* [本文]:
アニメーション映画「犬王」監督コメント&松本大洋によるキャラクター原案が解禁

アニメ
2020年06月15日

 2021年公開予定の長編アニメーション映画「犬王」より、湯浅政明監督のコメントと最新画像と併せて、松本大洋によるキャラクター原案が公開。さらにメインスタッフ情報も解禁となった。

 本作は、650年以上続く舞台芸術“能”の歴史に隠された、知られざるポップスター「犬王(いぬおう)」を、監督・湯浅政明×キャラクター原案・松本大洋×脚本・野木亜紀子のスタッフ陣で描くミュージカル・アニメーション。南北朝〜室町期に活躍し、世阿弥と人気を二分した実在の能楽師・犬王と、盲目の琵琶法師・友魚(ともな)の友情の物語だ。

* [練習問題]:
1. 本文について、次の問いに答えよ。
(a) 映画「犬王」は何年に公開予定とされているか。
(b) この作品の脚本を担当するのは誰か。
(c) 友魚はどのような人物として紹介されているか。
2. リストの冒頭から"point(1207,776)"を含む行まで、両端の行も含めてすべて書き写すこと。画像は答えに入れないこと。

* [リスト抜粋]:
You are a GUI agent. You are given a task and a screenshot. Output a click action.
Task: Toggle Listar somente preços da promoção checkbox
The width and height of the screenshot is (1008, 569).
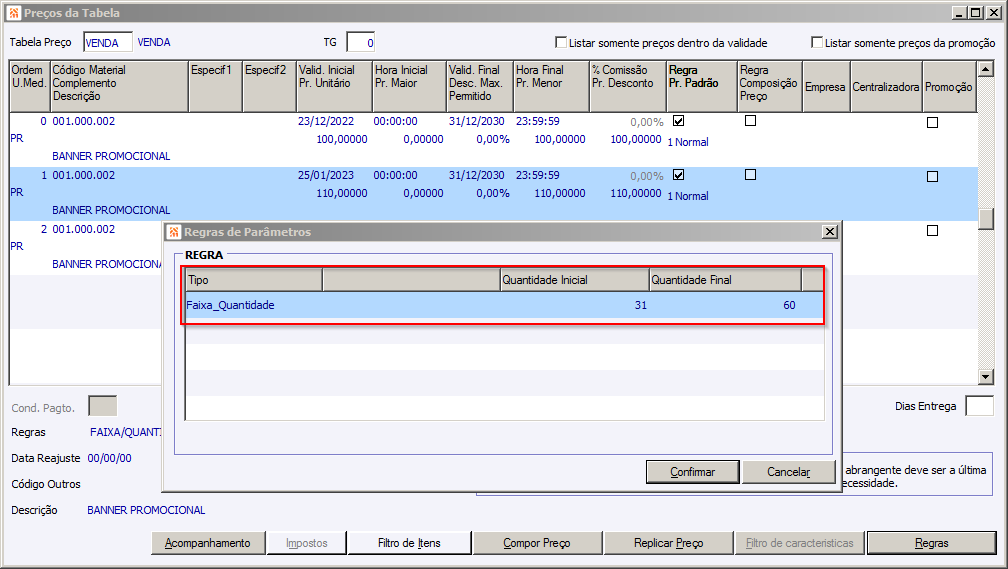tap(817, 43)
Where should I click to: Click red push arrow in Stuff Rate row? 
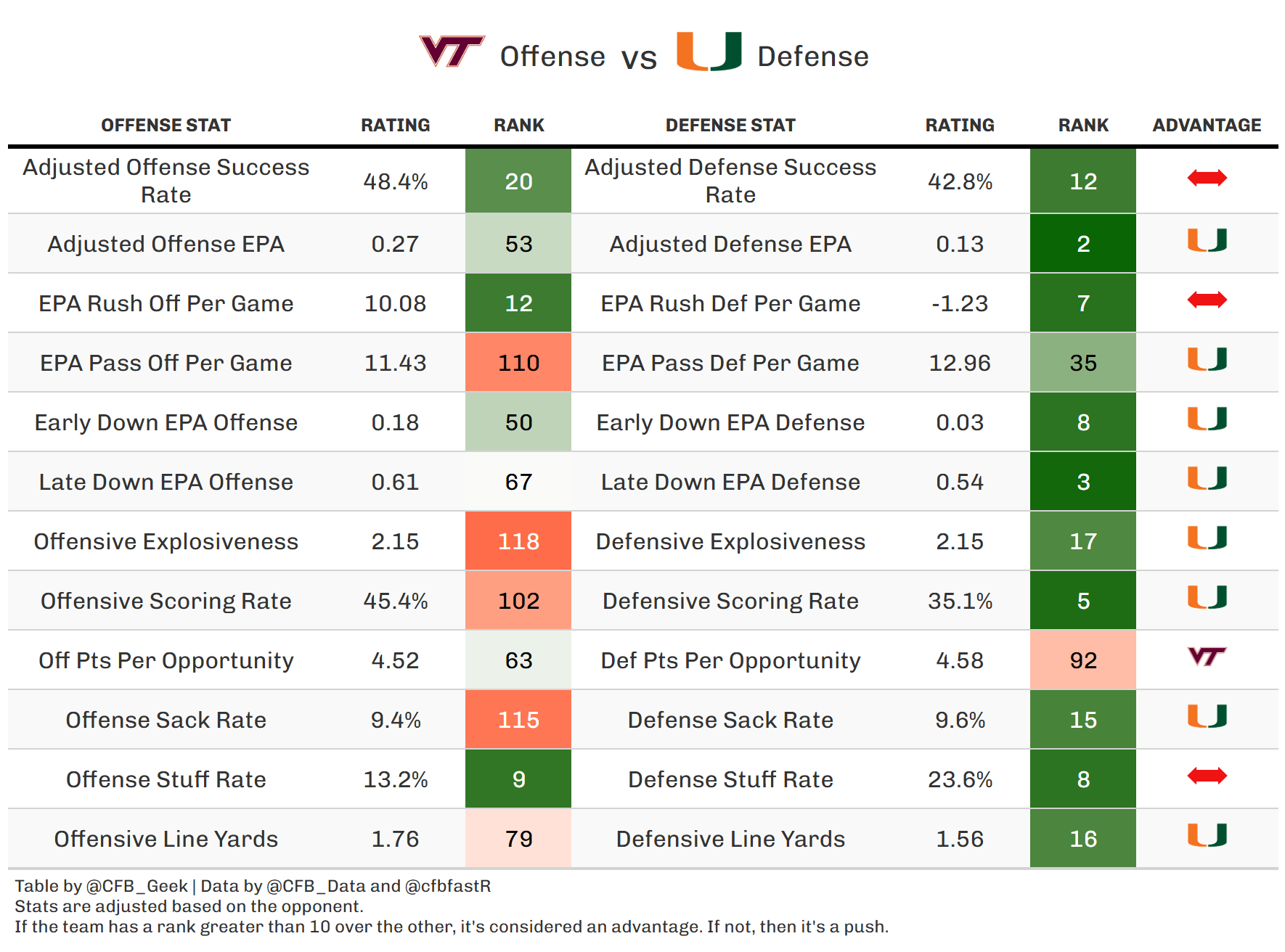point(1207,776)
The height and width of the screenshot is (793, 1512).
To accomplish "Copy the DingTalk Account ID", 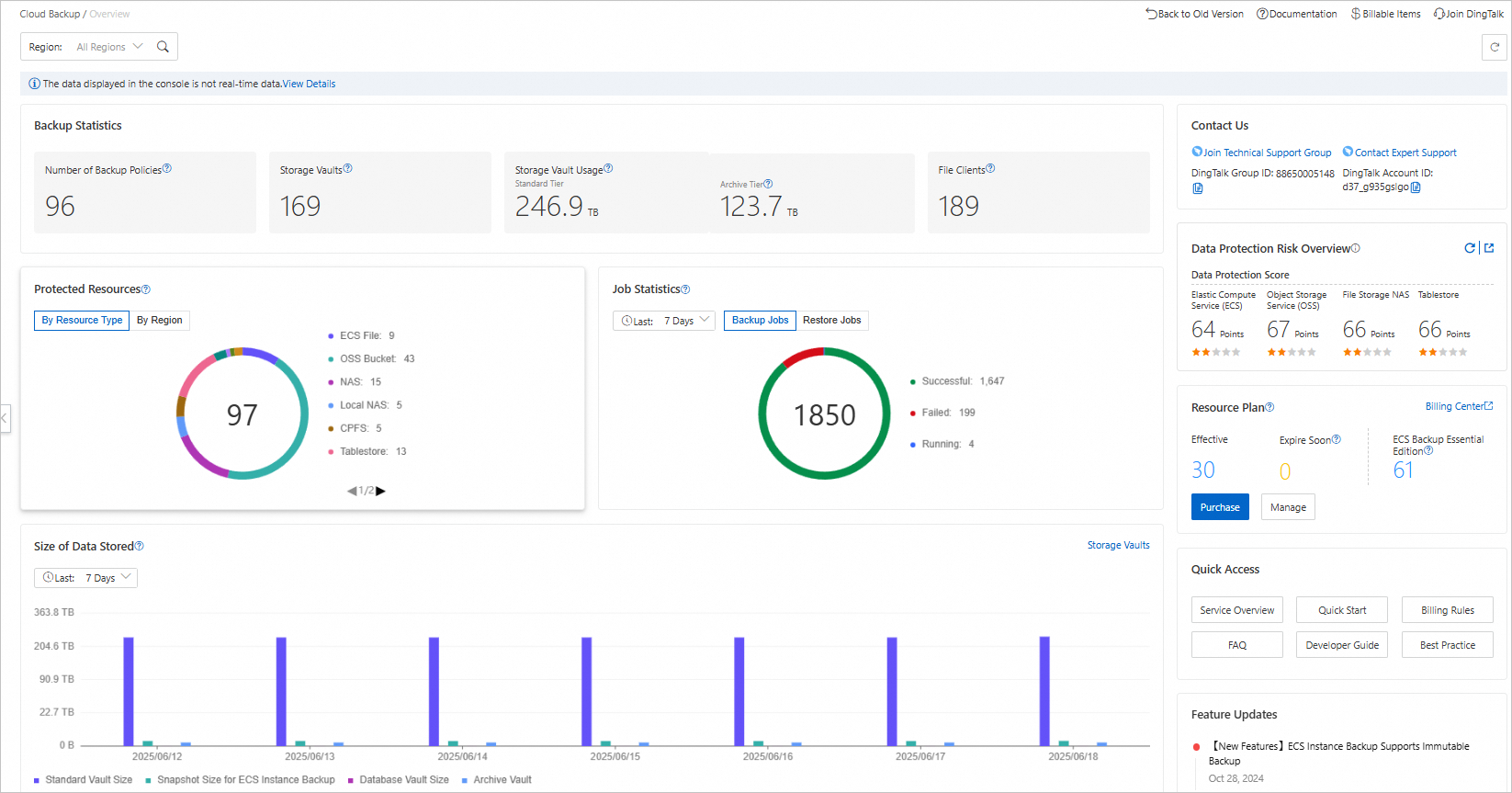I will pyautogui.click(x=1416, y=187).
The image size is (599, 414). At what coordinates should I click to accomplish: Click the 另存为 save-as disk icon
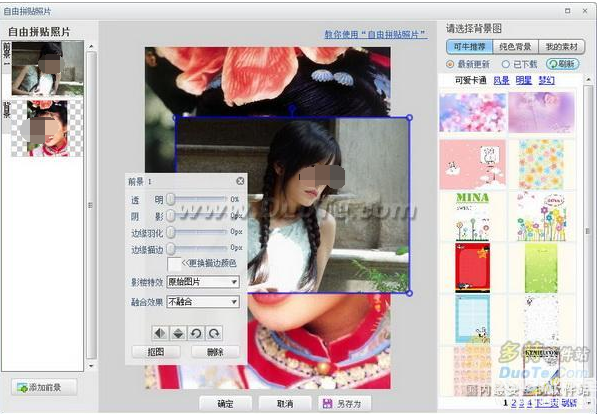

* [解答]:
1.
(a) 2021年
(b) 野木亜紀子
(c) 盲目の琵琶法師

2.
You are a GUI agent. You are given a task and a screenshot. Output a click action.
Task: Toggle Listar somente preços da promoção checkbox
The width and height of the screenshot is (1008, 569).
tap(817, 43)
Where should I click to: Click red push arrow in Stuff Rate row? 
point(1207,776)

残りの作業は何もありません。